# Tele lens help



## Anthonyhnj (Feb 20, 2013)

A few weeks ago I purchased a Canon 60d and had asked for lens help on this forum. I decided to return the camera and buy the canon 6d, which I really like. I need some help deciding on a telephoto lens. It's not often that I shoot on the Long end, But there are times when I would like to have it, i.e. kids soccer game, zoo etc... Am I better off buying the 70-200 f4 usm or the 70-300 usm is. The question that keeps coming up in my head is will 200mm be long enough. I'm sort of on a budget for this lens choice, so that why I decided on these two. Your thoughts, suggestions? 
My current lens line up is 17-40, 24-105 and 40 2.8

Also, is the canon 100 macro L that much better than the non 100 macro non L some shots will be on a tripod indoors and some handheld outdoors. 

Thanks, 
Anthony


----------



## Mt Spokane Photography (Feb 20, 2013)

Anthonyhnj said:


> A few weeks ago I purchased a Canon 60d and had asked for lens help on this forum. I decided to return the camera and buy the canon 6d, which I really like. I need some help deciding on a telephoto lens. It's not often that I shoot on the Long end, But there are times when I would like to have it, i.e. kids soccer game, zoo etc... Am I better off buying the 70-200 f4 usm or the 70-300 usm is. The question that keeps coming up in my head is will 200mm be long enough. I'm sort of on a budget for this lens choice, so that why I decided on these two. Your thoughts, suggestions?
> My current lens line up is 17-40, 24-105 and 40 2.8
> 
> Also, is the canon 100 macro L that much better than the non 100 macro non L some shots will be on a tripod indoors and some handheld outdoors.
> ...


I'd get the 70-300mm L or the 70-200mmf/4 L IS. Pass on the 70-300mm IS. Another good lens is the 100-400mmL, some don't like push pull, its fine by me.
Any Macro lens is going to be a great lens as far as IQ goes. If you are on a tripod it doesn't matter much which one you choose. The 100L is my walking around lens, the IS lets me walk around and get all kinds of shots that I might not have time to use a tripood for, and I'm impatient in any event. I always seemed to get a lot of oof images with the non IS versions, focus was so slow that I pressed the shutter too soon.


----------



## neuroanatomist (Feb 20, 2013)

Anthonyhnj said:


> Am I better off buying the 70-200 f4 usm or the 70-300 usm is. The question that keeps coming up in my head is will 200mm be long enough. I'm sort of on a budget for this lens choice, so that why I decided on these two.



Of the two, get the 70-200mm f/4L. The 70-300 non-L is pretty soft in the 200-300mm range, you'll get better images at 200mm with the L lens then cropping. The 6D has great high ISO performance, so you can bump up the ISO to get the shutter speed high enough.



Anthonyhnj said:


> Also, is the canon 100 macro L that much better than the non 100 macro non L some shots will be on a tripod indoors and some handheld outdoors.



For use on a tripod, no meaningful difference. For handheld close up shots (say, 0.25x-0.35x magnification), the IS is a big benefit in good light. In not-so-good light, or at 1:1 macro distances, you'll want the tripod anyway (with close subjects, it's always a challenge to get a deep enough DoF, and that usually requires narrow apertures and thus lots of light, or a tripod).

• **Extracted information**:
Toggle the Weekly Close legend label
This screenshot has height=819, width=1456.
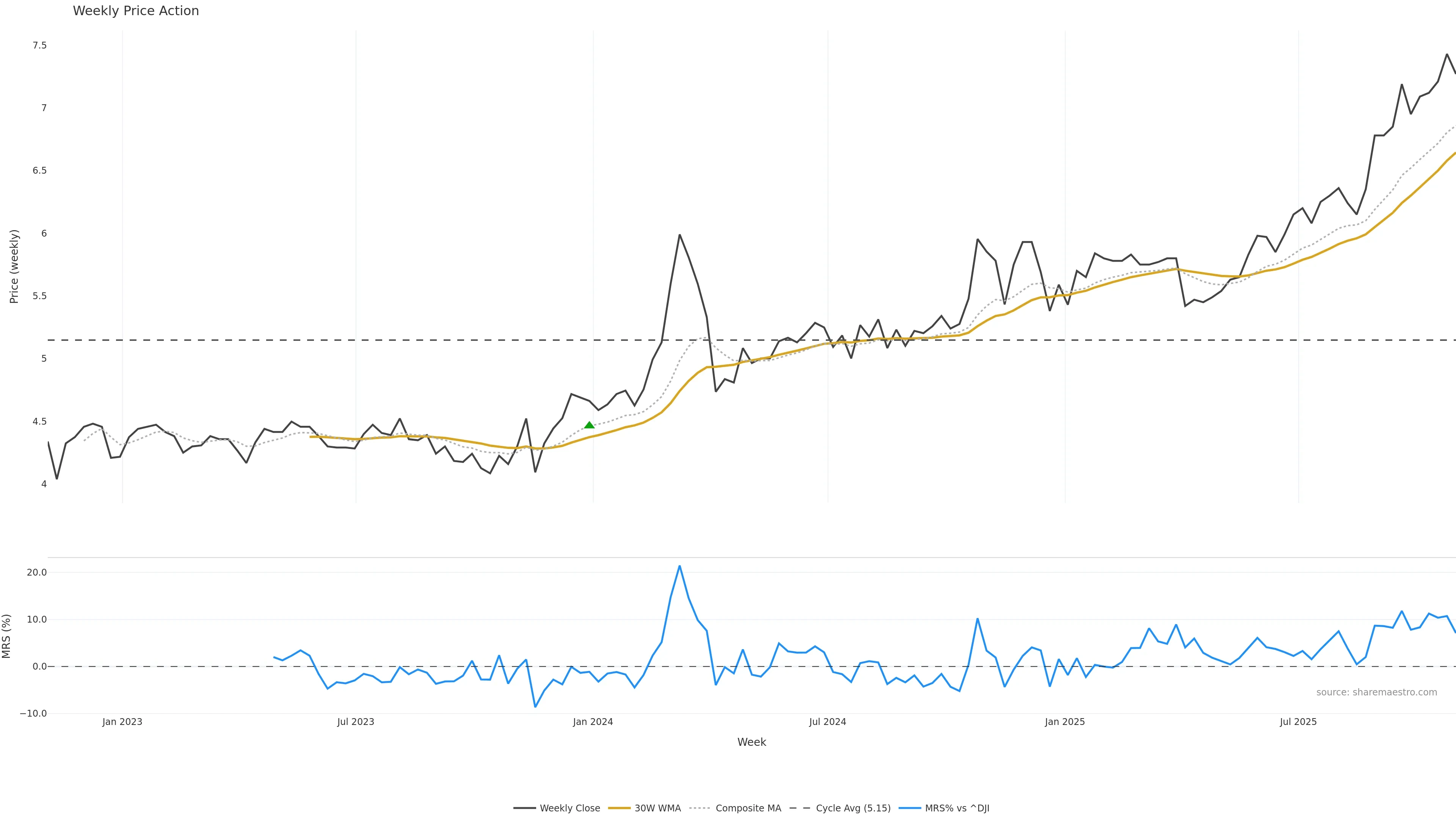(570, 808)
==
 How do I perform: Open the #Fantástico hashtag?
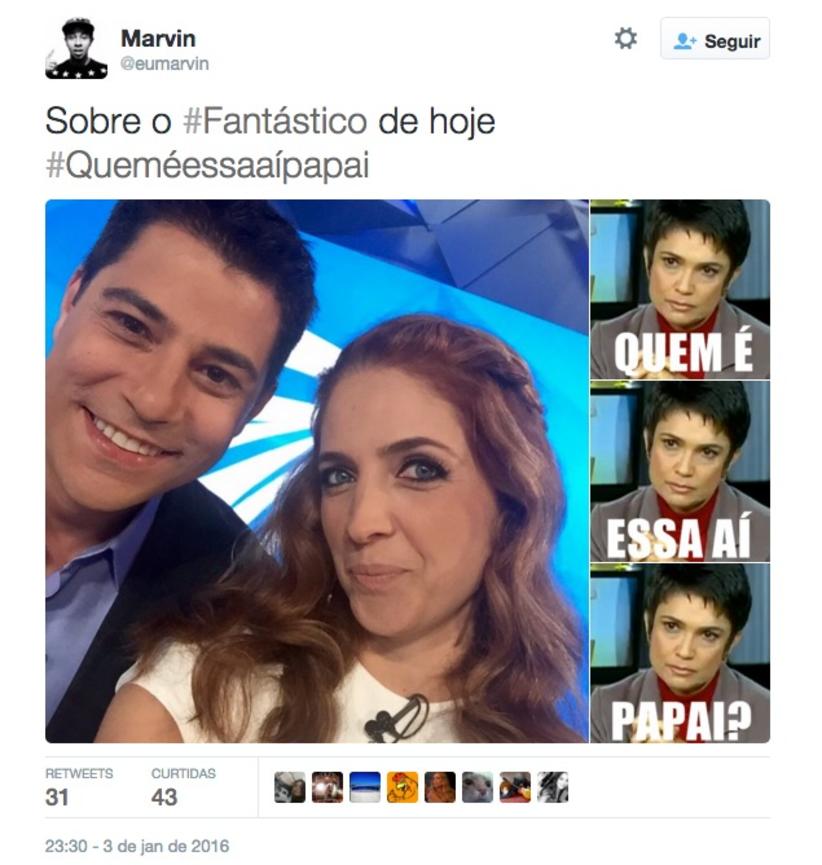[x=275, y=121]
...
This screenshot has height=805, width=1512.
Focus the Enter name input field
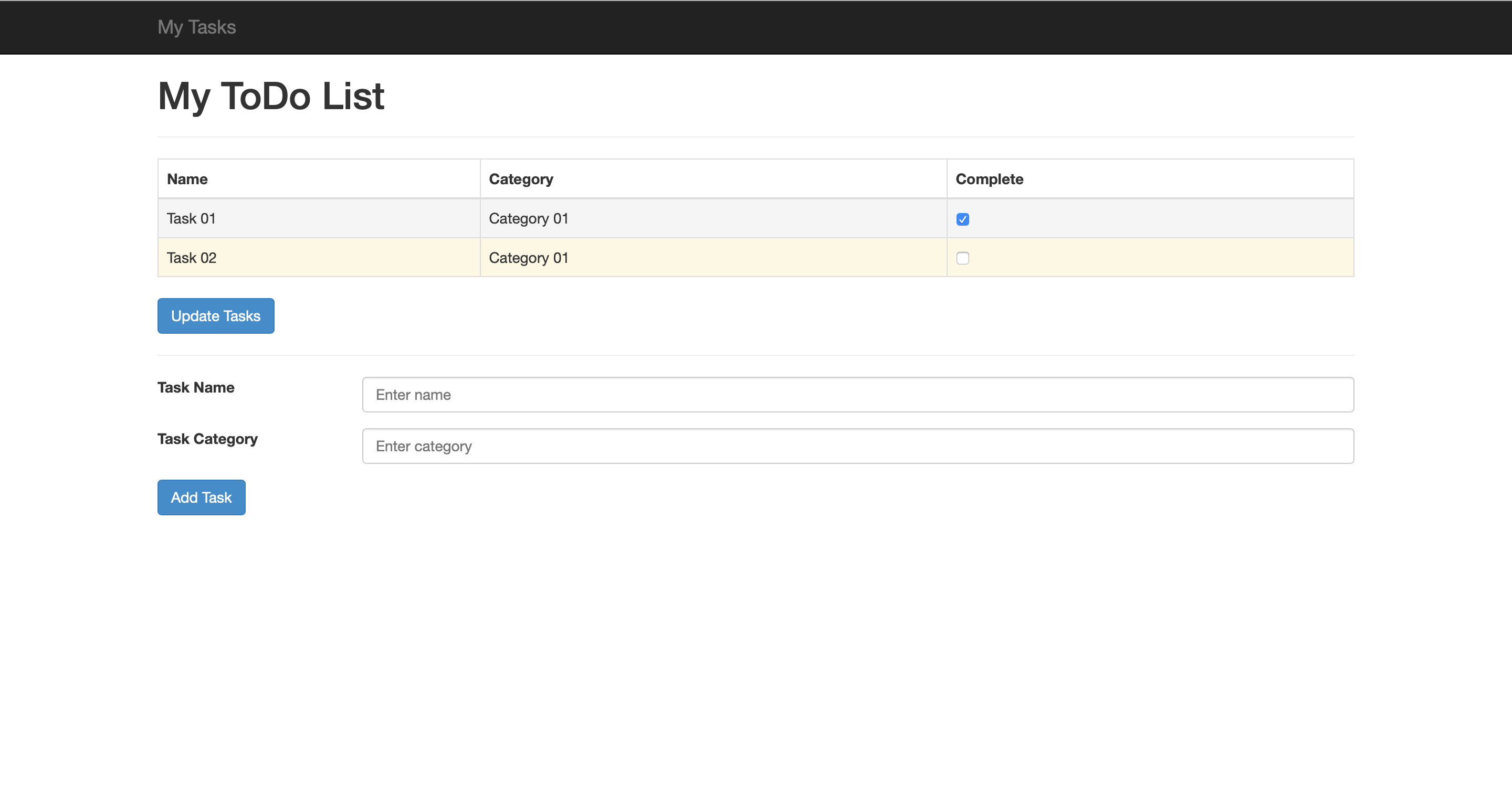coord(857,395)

• **Tasks for this exercise**:
**a)** From the forum thread on telephoto lenses, extract the passage from "Of the two, get" up to and including "or a tripod).".
**b)** Using the forum thread on telephoto lenses, decide whether each statement agrees with it. Answer yes or no, and quote the words that settle it.
(i) Anthony already owns a 24-105 lens.
(ii) Mt Spokane Photography recommends the 70-300mm IS.
(iii) neuroanatomist says the 6D has weak high ISO performance.
**c)** Answer these questions from the forum thread on telephoto lenses.
(i) Which camera did Anthony buy after returning the Canon 60d?
(ii) Which lens does Mt Spokane Photography use as a walking around lens?
(iii) In what focal range does neuroanatomist call the 70-300 non-L pretty soft?

• **Full answers**:
**a)**
Of the two, get the 70-200mm f/4L. The 70-300 non-L is pretty soft in the 200-300mm range, you'll get better images at 200mm with the L lens then cropping. The 6D has great high ISO performance, so you can bump up the ISO to get the shutter speed high enough.



Anthonyhnj said:


> Also, is the canon 100 macro L that much better than the non 100 macro non L some shots will be on a tripod indoors and some handheld outdoors.



For use on a tripod, no meaningful difference. For handheld close up shots (say, 0.25x-0.35x magnification), the IS is a big benefit in good light. In not-so-good light, or at 1:1 macro distances, you'll want the tripod anyway (with close subjects, it's always a challenge to get a deep enough DoF, and that usually requires narrow apertures and thus lots of light, or a tripod).

**b)**
(i) Yes: "My current lens line up is 17-40, 24-105 and 40 2.8"
(ii) No: "Pass on the 70-300mm IS."
(iii) No: "The 6D has great high ISO performance"

**c)**
(i) The Canon 6d.
(ii) The 100L.
(iii) The 200-300mm range.